L’aneddoto di Enzo Ferrari
Famoso è quell’aneddoto raccontato da Enzo Ferrari su Tazio Nuvolari. Alla vigilia di una Targa Florio, Ferrari comunicò al leggendario pilota mantovano, che guidava le Alfa Romeo della sua scuderia, di avergli comprato un biglietto di andata e ritorno per Palermo. Al che Nuvolari replicò: “Non sei il bravo amministratore che dici di essere. Altrimenti avresti comprato un biglietto di sola andata, perché si deve sempre mettere in conto che il ritorno di un pilota possa avvenire in una cassa di legno”. Allora cerchiamo di raccontare la vicenda sportiva di Alberto Ascari attenendoci ai fatti, i quali da soli bastano ad evidenziare le imprese di questo eccelso campione, senza necessità d’infiorettature.

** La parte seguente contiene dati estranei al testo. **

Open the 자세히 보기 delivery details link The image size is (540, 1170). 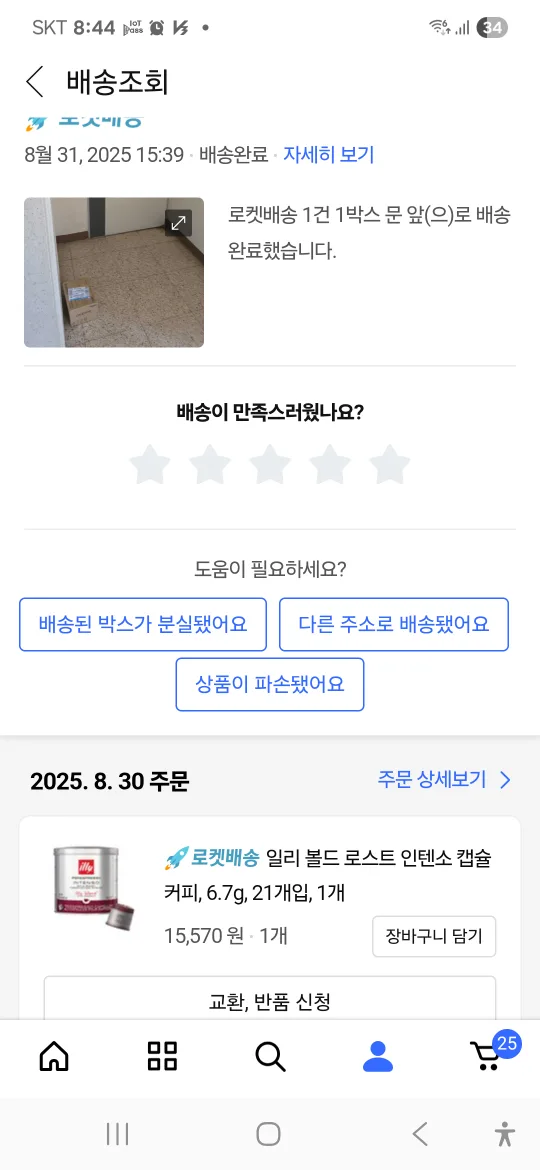328,155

Alberto nacque a Milano negli ultimi mesi della prima guerra mondiale. Da lì a poco l’attività sportiva sarebbe ripresa e suo padre Antonio sarebbe presto diventato uno dei piloti più forti in circolazione. E’ naturale che Alberto vedesse in quel genitore così famoso un modello da imitare, ancora più di quanto ogni bambino normalmente faccia. Quando Antonio Ascari morì in un incidente, il 26 luglio 1925 durante il Gran Premio di Francia a Monthléry, vicino Parigi, Alberto aveva appena compiuto sette anni.
Quando imparò a guidare
Altri, dato lo shock, avrebbero per sempre respinto l’idea stessa di automobile. Ma chi nasce nell’ambiente delle corse ne viene inevitabilmente catturato. Arrivato all’età del ginnasio, 11 anni, Alberto insiste con grande decisione per provare una moto. L’amico meccanico Goliardo Bassetti lo accontenta e gli insegnerà a guidare. La sua prima pista sarà la piazza d’Armi, nei pressi della vecchia Fiera.

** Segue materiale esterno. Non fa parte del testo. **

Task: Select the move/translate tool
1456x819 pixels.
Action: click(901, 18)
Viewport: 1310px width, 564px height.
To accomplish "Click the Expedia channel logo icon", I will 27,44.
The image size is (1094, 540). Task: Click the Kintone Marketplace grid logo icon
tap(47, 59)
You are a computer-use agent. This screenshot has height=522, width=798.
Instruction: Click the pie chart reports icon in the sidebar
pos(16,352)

La passione di Alberto per le corse è inarrestabile. Si racconta che di nascosto dalla madre abbia venduto ripetutamente il dizionario di greco per pagarsi delle prove sulla pista di Monza. Naturalmente la madre cerca di distoglierlo dall’intraprendere la stessa attività che le portò via il marito, quindi lo spedisce in collegio. Prima ad Arezzo, lui scappa, poi Macerata, fugge ancora, definitivamente. E’ deciso a diventare pilota (parallelamente alla gestione della concessionaria Fiat di famiglia), alla fine anche sua madre si rassegna.
La prima gara
E’ il 27 giugno 1936, il momento della sua prima gara, una 24 ore in Toscana, in sella ad una Sertum 500, si ritira per un incidente. Ma la seconda gara vede la prima vittoria, il successivo 4 luglio al circuito del Lario. Negli anni seguenti Alberto Ascari conquista altri risultati importanti sulle due ruote.

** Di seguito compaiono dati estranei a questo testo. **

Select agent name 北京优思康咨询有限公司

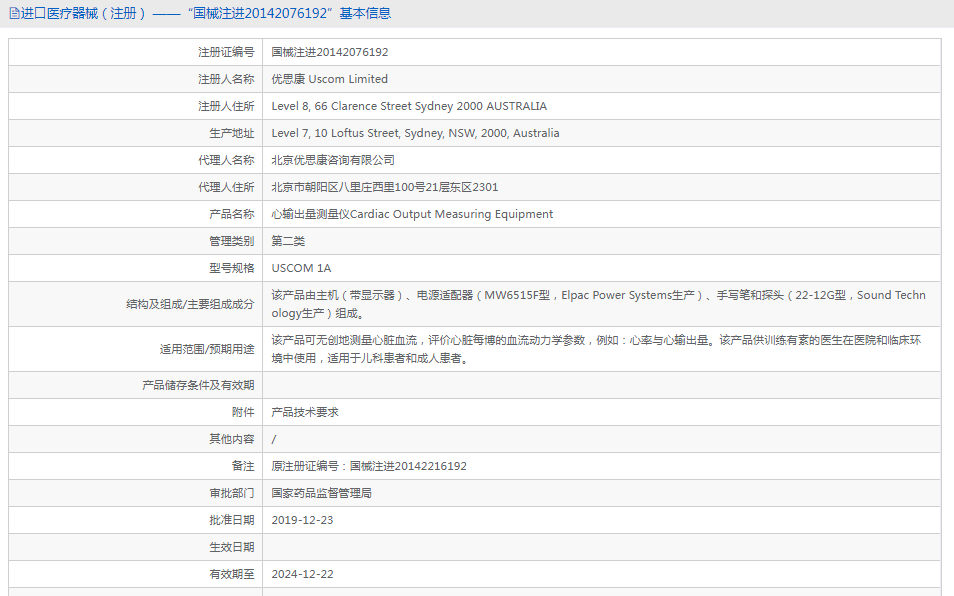(333, 160)
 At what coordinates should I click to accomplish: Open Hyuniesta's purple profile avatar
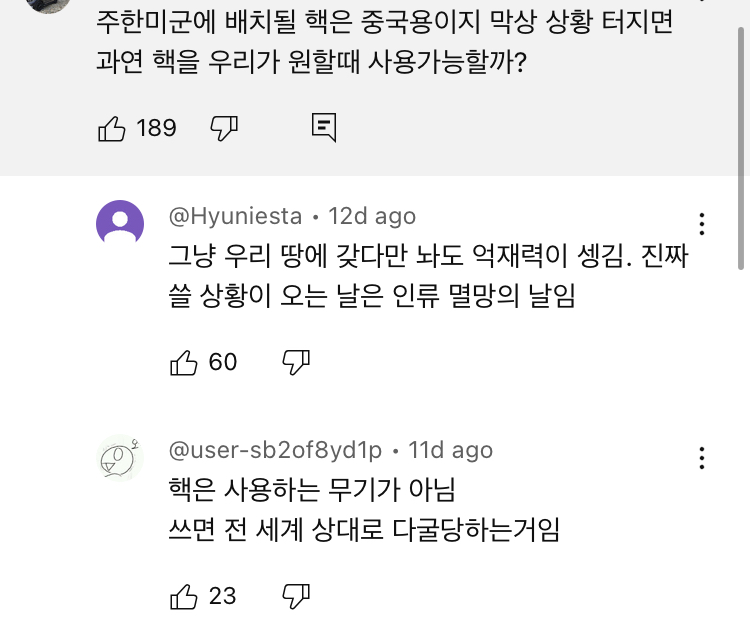click(120, 224)
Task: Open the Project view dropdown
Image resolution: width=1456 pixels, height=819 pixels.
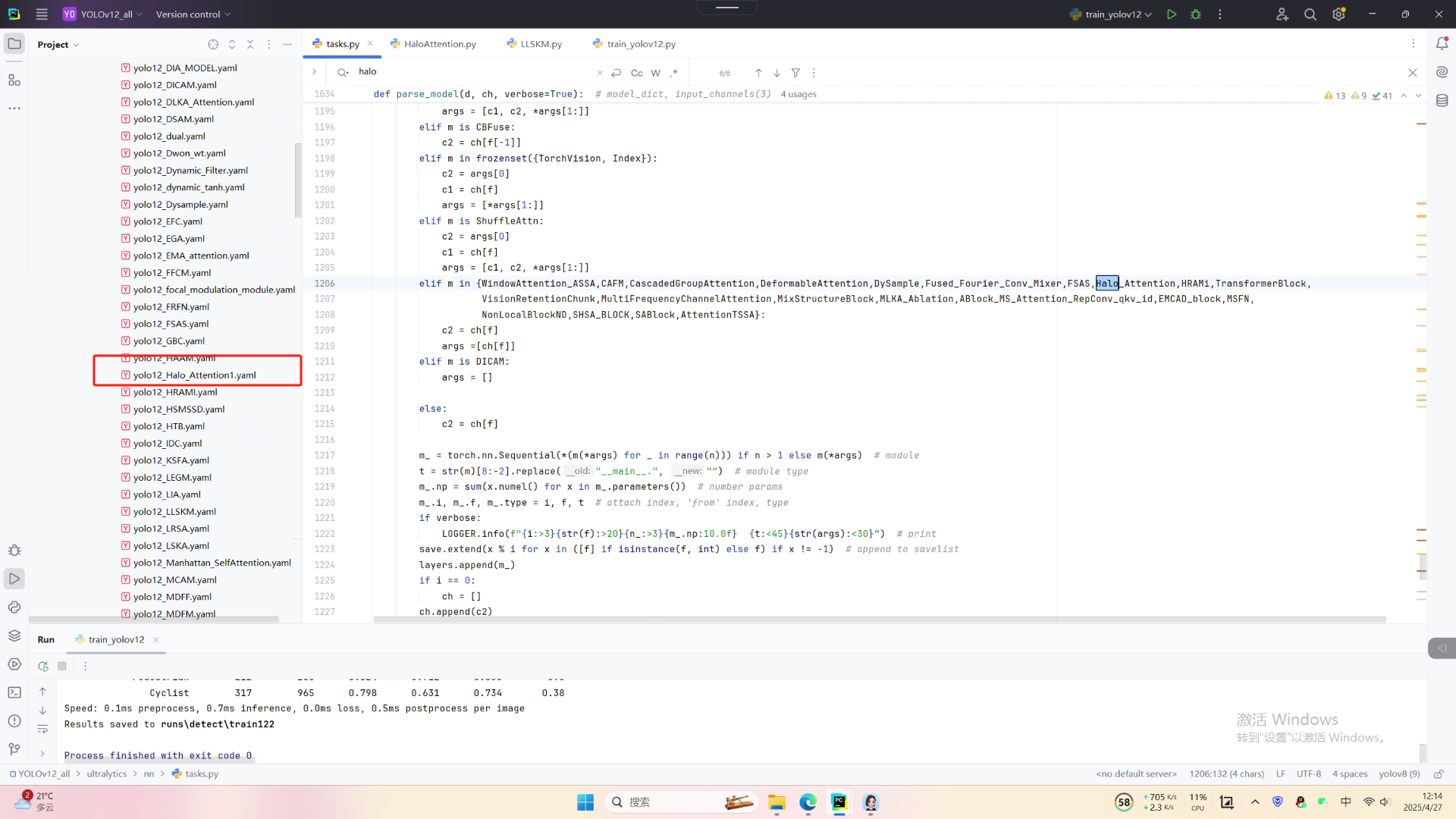Action: 58,45
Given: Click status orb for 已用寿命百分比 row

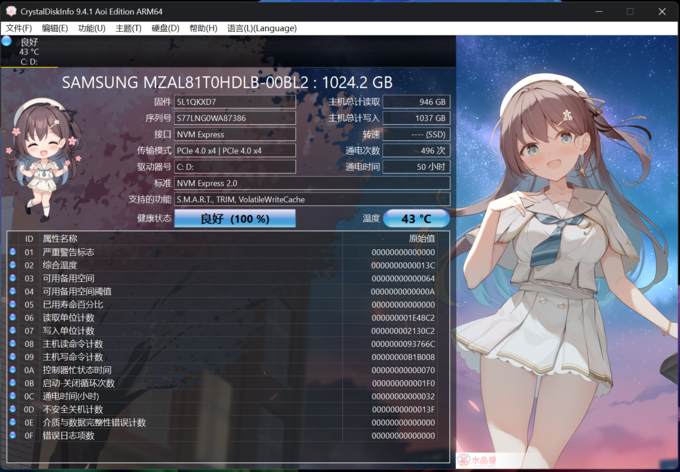Looking at the screenshot, I should (13, 304).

Ma il suo vero obiettivo è correre in auto. La prima opportunità arriva nel 1940, quando acquista da Enzo Ferrari la prima vettura da lui costruita dopo l’abbandono dell’Alfa Romeo: la Auto Avio Costruzioni 815 (l’accordo legale nella liquidazione dall’Alfa vietava a Ferrari di produrre auto col proprio nome per alcuni anni).
Ascari così partecipa alla Mille Miglia di quell’anno, il 28 aprile in edizione ridotta, però un guasto lo costringe al ritiro mentre è al comando della propria classe. Il giovane Alberto fa in tempo a partecipare all’ultimo Gran Premio di Tripoli, dove giunge nono su una Maserati 6CM, quindi alla Targa Florio, in cui si ritira. Poi la guerra prende il sopravvento. Alberto Ascari riesce ad evitare di combattere, nel frattempo si sposa, nel 1942. I suoi due figli nasceranno nel 1943 e 1946.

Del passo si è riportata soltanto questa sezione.